With writing, while you give plenty of details in describing person, place, circumstance, you also don’t want to have to spoonfeed your reader. You want to trust that you’ve lead them far enough down the path that they can then fill in that which you, as the writer, haven’t directly stated.
Does this holding back make for more interesting writing and art? The secrets that underlie our protagonist’s behavior–the intrigue–do they ever have to be fully revealed and disclosed to your reader or viewer? Maybe yes, maybe no.
Think of some films that you’ve seen or books that you’ve read. In the film, Cast Away, what is the significance of Tom Hanks meeting the woman at the crossroads? Are we supposed to just get it? Are we going to be left with the question? Don’t filmmakers who are planning future sequels leave us with unanswered questions?
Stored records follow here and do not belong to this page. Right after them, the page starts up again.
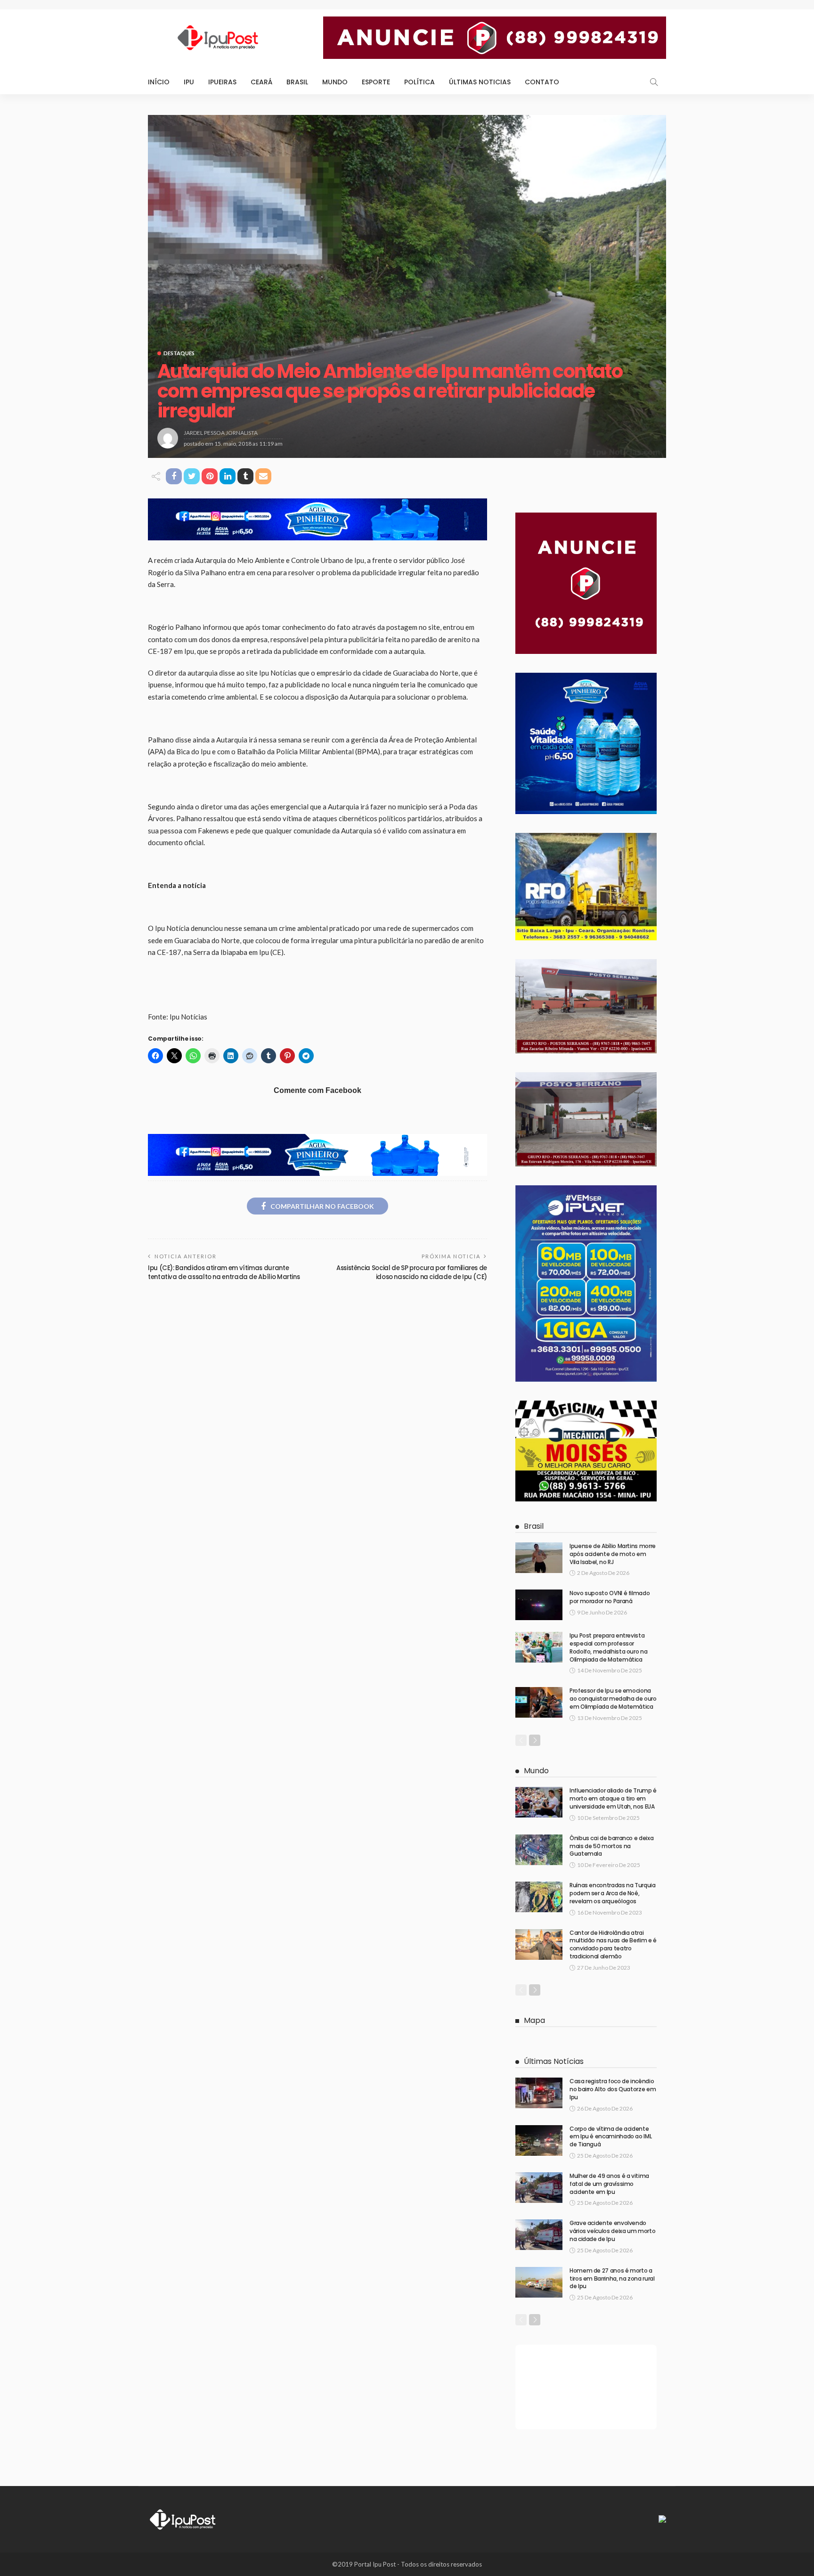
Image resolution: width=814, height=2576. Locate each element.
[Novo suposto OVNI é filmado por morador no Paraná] (538, 1605)
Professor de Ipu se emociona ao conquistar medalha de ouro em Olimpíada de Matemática (613, 1699)
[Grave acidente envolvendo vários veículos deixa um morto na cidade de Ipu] (538, 2234)
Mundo (335, 82)
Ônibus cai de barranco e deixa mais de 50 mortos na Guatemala (611, 1846)
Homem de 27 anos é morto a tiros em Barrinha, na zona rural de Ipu (612, 2278)
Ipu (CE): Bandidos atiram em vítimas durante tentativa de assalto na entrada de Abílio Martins (224, 1272)
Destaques (179, 353)
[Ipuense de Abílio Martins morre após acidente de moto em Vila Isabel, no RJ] (538, 1557)
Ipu (189, 82)
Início (159, 82)
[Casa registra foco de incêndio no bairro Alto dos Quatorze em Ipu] (538, 2093)
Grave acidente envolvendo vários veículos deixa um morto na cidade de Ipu (612, 2231)
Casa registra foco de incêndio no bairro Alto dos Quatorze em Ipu (613, 2089)
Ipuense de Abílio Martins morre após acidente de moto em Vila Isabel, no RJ (613, 1554)
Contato (542, 82)
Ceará (261, 82)
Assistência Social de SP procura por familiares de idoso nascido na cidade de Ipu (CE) (411, 1272)
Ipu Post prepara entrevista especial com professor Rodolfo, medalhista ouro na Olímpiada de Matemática (608, 1647)
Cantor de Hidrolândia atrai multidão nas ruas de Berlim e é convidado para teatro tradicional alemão (613, 1944)
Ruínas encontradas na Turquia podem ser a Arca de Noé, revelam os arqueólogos (613, 1893)
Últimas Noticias (480, 82)
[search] (654, 82)
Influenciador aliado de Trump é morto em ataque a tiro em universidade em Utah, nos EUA (613, 1798)
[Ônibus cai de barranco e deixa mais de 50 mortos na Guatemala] (538, 1849)
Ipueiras (222, 82)
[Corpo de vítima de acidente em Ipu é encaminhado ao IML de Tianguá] (538, 2140)
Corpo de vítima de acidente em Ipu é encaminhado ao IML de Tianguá (610, 2137)
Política (419, 82)
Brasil (297, 82)
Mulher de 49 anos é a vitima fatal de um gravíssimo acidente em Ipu (609, 2184)
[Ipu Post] (183, 2518)
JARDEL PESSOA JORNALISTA (221, 432)
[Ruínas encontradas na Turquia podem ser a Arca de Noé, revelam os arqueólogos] (538, 1897)
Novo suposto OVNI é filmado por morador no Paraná (610, 1597)
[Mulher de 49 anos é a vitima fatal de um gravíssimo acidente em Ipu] (538, 2187)
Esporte (376, 82)
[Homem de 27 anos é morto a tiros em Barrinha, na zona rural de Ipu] (538, 2282)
In writing a novel, doesn’t the writer end each chapter with an intrigue of some sort, thereby building suspense and forward impetus?
I’m thinking that we can supply enough to satisfy our readers or viewers and then leave something to the imagination. We then maintain an aura of enough mystery to let our reader conjecture.
The critique has been that with films especially, we take away the imagination of the viewer. We want to encourage that imagination, don’t we? How many Hollywood films do you recall that tie up all the loose ends by the conclusion of the film? I frequently appreciate a foreign film that leaves me with something to ponder.